(TASK TO COMPLETE): Report, in full, each line of the records below that contains the word "Open".
'''
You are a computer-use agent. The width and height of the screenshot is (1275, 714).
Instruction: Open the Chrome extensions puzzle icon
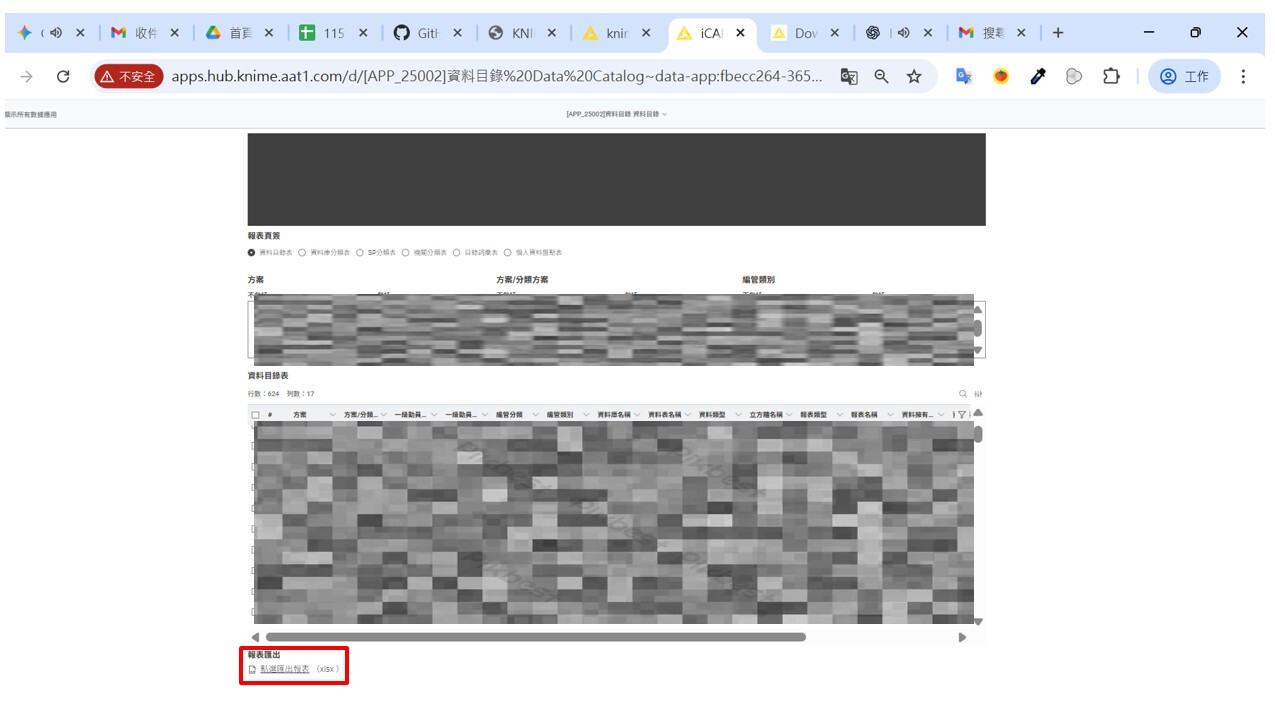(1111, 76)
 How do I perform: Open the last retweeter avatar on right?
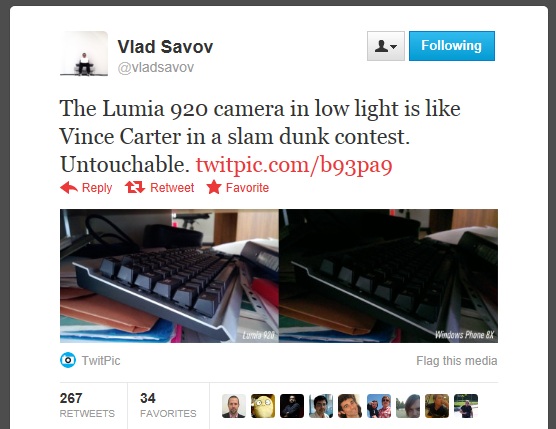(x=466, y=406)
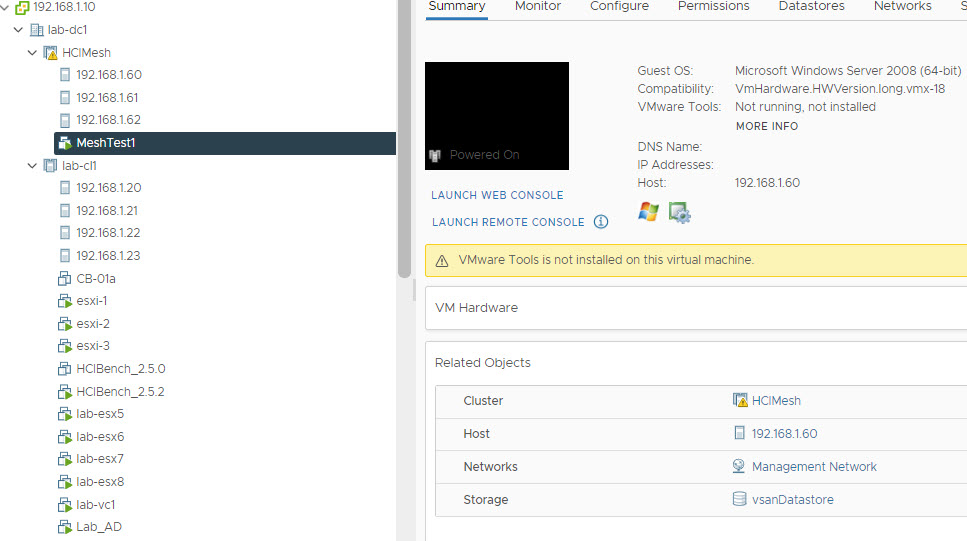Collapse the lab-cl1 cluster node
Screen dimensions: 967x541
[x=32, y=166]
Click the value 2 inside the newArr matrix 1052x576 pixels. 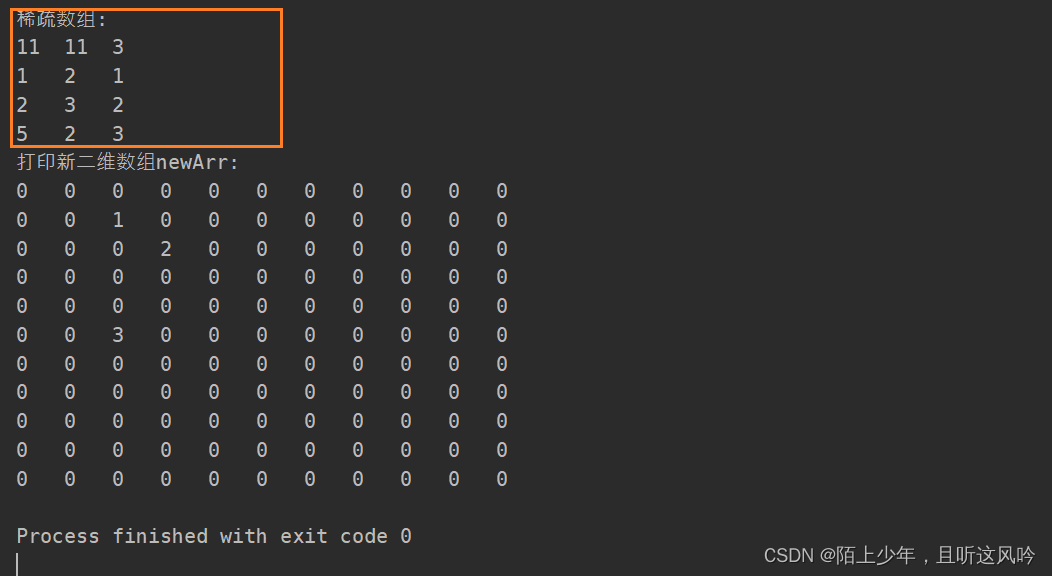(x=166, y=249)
'''
(TASK OUTPUT):
Instruction: Open the Chrome extensions puzzle icon
 How do I perform: Open the last retweeter avatar on right?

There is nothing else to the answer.